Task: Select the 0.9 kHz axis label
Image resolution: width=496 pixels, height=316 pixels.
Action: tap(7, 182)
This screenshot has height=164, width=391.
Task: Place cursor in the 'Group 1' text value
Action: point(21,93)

- **STATED TASK**: Retype the records above line for line, without altering any character.

- **ANSWER TO THIS TASK**:
Task: Select the 0.9 kHz axis label
Image resolution: width=496 pixels, height=316 pixels.
Action: tap(7, 182)
This screenshot has height=164, width=391.
Task: Place cursor in the 'Group 1' text value
Action: point(21,93)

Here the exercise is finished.